Re: + mm-fix-panic-in-__alloc_pages.patch added to -mm tree

From: Dennis Zhou
Date: Fri Nov 12 2021 - 13:20:34 EST


Hello,

On Tue, Nov 09, 2021 at 12:00:46PM +0100, Michal Hocko wrote:
> On Tue 09-11-21 09:42:56, David Hildenbrand wrote:
> > On 09.11.21 09:37, Michal Hocko wrote:
> > > I have opposed this patch http://lkml.kernel.org/r/YYj91Mkt4m8ySIWt@xxxxxxxxxxxxxx
> > > There was no response to that feedback. I will not go as far as to nack
> > > it explicitly because pcp allocator is not an area I would nack patches
> > > but seriously, this issue needs a deeper look rather than a paper over
> > > patch. I hope we do not want to do a similar thing to all callers of
> > > cpu_to_mem.
> >
> > While we could move it into the !HOLES version of cpu_to_mem(), calling
> > cpu_to_mem() on an offline (and eventually not even present) CPU (with
> > an offline node) is really a corner case.
> >
> > Instead of additional runtime overhead for all cpu_to_mem(), my take
> > would be to just do it for the random special cases. Sure, we can
> > document that people should be careful when calling cpu_to_mem() on
> > offline CPUs. But IMHO it's really a corner case.
>
> I suspect I haven't made myself clear enough. I do not think we should
> be touching cpu_to_mem/cpu_to_node and handle this corner case. We
> should be looking at the underlying problem instead. We cannot really
> rely on cpu to be onlined to have a proper node association. We should
> really look at the initialization code and handle this situation
> properly. Memory less nodes are something we have been dealing with
> already. This particular instance of the problem is new and we should
> understand why.
> --
> Michal Hocko
> SUSE Labs

So I think we're still short a solution here. This patch solves the side
effect but not the underlying problem related to cpu hotplug.

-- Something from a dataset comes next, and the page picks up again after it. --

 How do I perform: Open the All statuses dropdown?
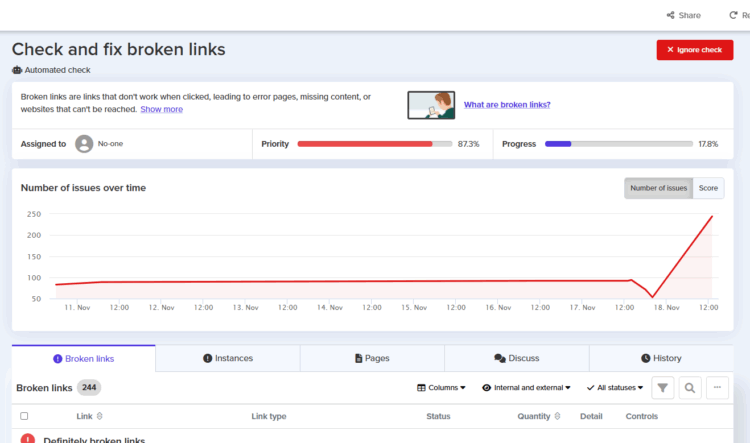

I'm fine with this going in as a stop gap because I imagine the fixes to
hotplug are a lot more intrusive, but do we have someone who can own
that work to fix hotplug? I think that should be a requirement for
taking this because clearly it's hotplug that's broken and not percpu.

Acked-by: Dennis Zhou <dennis@xxxxxxxxxx>

Thanks,
Dennis